The gcc compilers usually come with built-in support for OpenMP. However, for Mac OS you may need to change some configurations to make OpenMP working.

Mac OS X

While running the make command of this tool in your Mac, if you face fatal error: 'omp.h' file not found error, that means the version of clang in your PC doesn't support OpenMP. If you do not see any error, you are good to go. If you get the error, you may have to reinstall the gcc using brew reinstall gcc
Then you have to link to the installed path by modifying your $PATH variable. Or you can forcefully create the symbolic links (if asked) while reinstalling gcc. To do so, run brew link --overwrite gcc

Now to use OpenMP you have to specify the proper gcc compiler (e.g., gcc, or gcc-7, or gcc-8), which supports OpenMP. In the makefile inside the Tool directory, please change the CC value (name of the compiler) to the specific name of the compiler (e.g., gcc, or gcc-7, or gcc-8).
Reference: Installing OpenMP on Mac OS X 10.11

Linux, Windows

The gcc compilers in Linux come with built-in support for OpenMP. So, you do not need to do anything there.
For Windows you may need to install a suitable version of gcc to use OpenMP. You can look at the following reference. Getting started with openMP. install on windows
To use OpenMP in Visual Studio look here OpenMP in Visual C++

Datasets

The Data directory contains the datasets used to evaluate our tool. All the data files consist of three sequences.
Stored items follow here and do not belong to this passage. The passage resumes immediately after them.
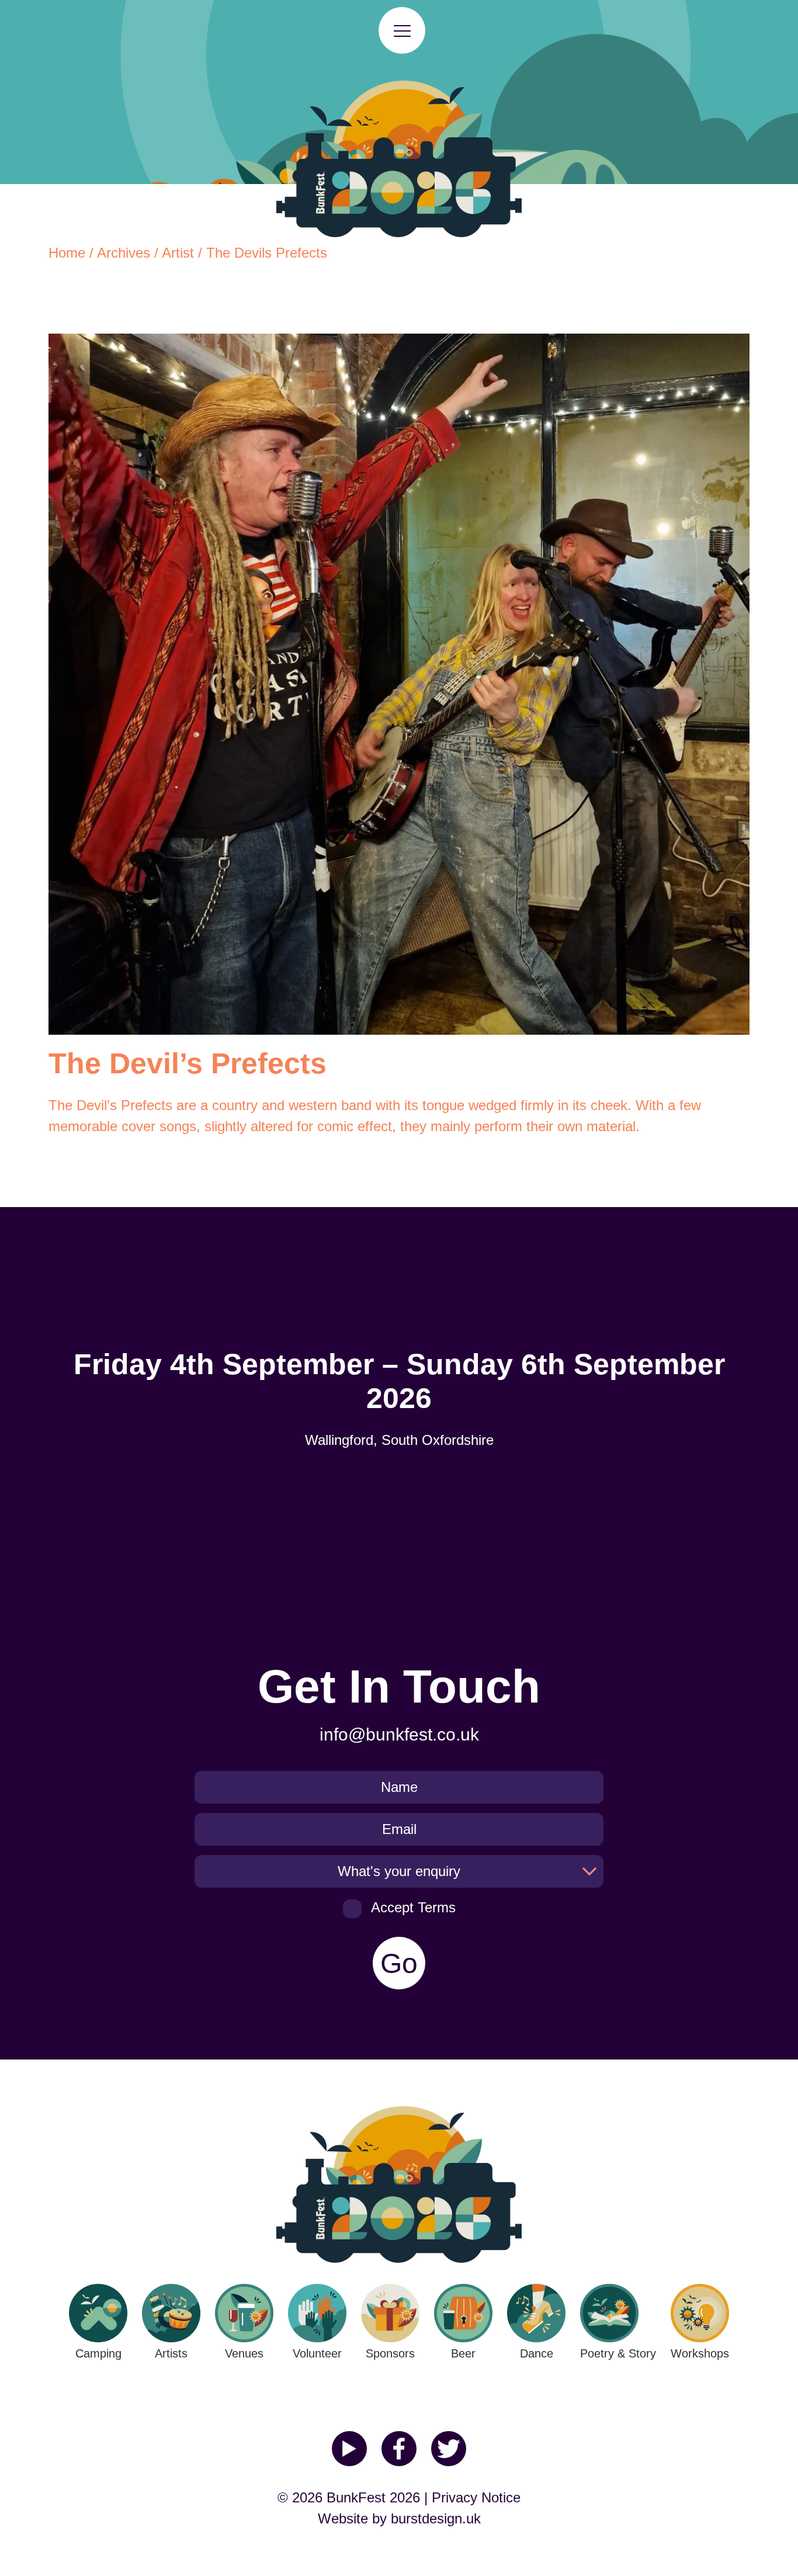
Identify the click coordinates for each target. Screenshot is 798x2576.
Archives (123, 253)
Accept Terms (413, 1907)
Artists (171, 2353)
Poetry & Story (618, 2353)
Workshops (700, 2353)
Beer (463, 2353)
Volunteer (317, 2353)
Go (399, 1963)
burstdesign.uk (436, 2518)
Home (66, 253)
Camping (98, 2353)
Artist (178, 253)
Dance (536, 2353)
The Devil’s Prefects (110, 1105)
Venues (244, 2353)
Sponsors (390, 2353)
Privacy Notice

The first two are the sequences to compare between, and the third sequence denotes the unique characters of a sequence (e.g., ATCG in this case). The first three lines of every data file consist of the lengths of these three sequences followed by the sequence strings themselves in the next three lines.
Two different datasets were used for this purpose.

  1. The first one is a simulated data (inside the simulated directory) downloaded from Here (the GC content was changed for each sequence downloaded) . The dataset descriptions are given below.
File names / Lengths Length of 1st Sequence (bp) Length of 2nd Sequence (bp)
1.txt 128 127
2.txt 256 255
3.txt 512 511
4.txt 1024 1023
5.txt 2048 2047
6.txt 4096 4095
7.txt 8192 8191
8.txt 16384 16383
9.txt 32768 32767
10.txt 65536 65535
11.txt 131072 131071
  1. The second dataset (inside real_data directory) consists of real DNA sequences of viruses and eukaryotes (source: NCBI). The first 8 files consist of virus genomes whereas, the last 2 files consist of genomes of entire chromosomes of two eukaryotes.
File names / Sequences Sequence 1 Sequence 2
1.txt Potato spindle tuber viroid (360 bp) Tomato apical stunt viroid (359 bp)
2.txt Rottboellia yellow mottle virus (4194 bp) Carrot mottle virus (4193 bp)
3.txt Rehmannia mosaic virus (6395 bp) Tobacco mosaic virus (6395 bp)
4.txt Potato virus A (9588 bp) Soybean mosaic virus N (9585 bp)
5.txt Chicken megrivirus (9566 bp) Chicken picornavirus 4 (9564 bp)
6.txt Microbacterium phage VitulaEligans (17534 bp) Rhizoctonia cerealis alphaendornavirus 1 (17486 bp)
7.txt Lucheng Rn rat coronavirus (28763 bp) Helicobacter phage Pt1918U (28760 bp)
8.txt Lactococcus phage ASCC368 (32276 bp) Uncultured Mediterranean phage uvMED (32133 bp)
9.txt Athene Cunicularia (Chromosome- 25, 1505370 bp) Bombus Terrestris (Chromosome- LG B18, 3078061 bp)
10.txt Athene Cunicularia (Chromosome- 25, 1505370 bp) Bombus Terrestris (Chromosome- LG B01, 16199981 bp)

How to Run?

At first, clone or download this repository. Then go to the Tool directory and run make command from Terminal/Command Prompt. This will create an executable file named find_lcs.

Prepare the Input

At first get the sequence files (e.g., FASTA) to compare from a convenient source (e.g., NCBI, Simulated Data from UCR etc.). Make sure the files consist of only nucleotide bases (A, T, C, or G). Therefore, you may need to remove the description lines (lines started with a >), and any other characters (newline character, whitespaces etc.) from the file.
After collecting the sequence files and removing unnecessary characters from it, create the input text file in the following manner.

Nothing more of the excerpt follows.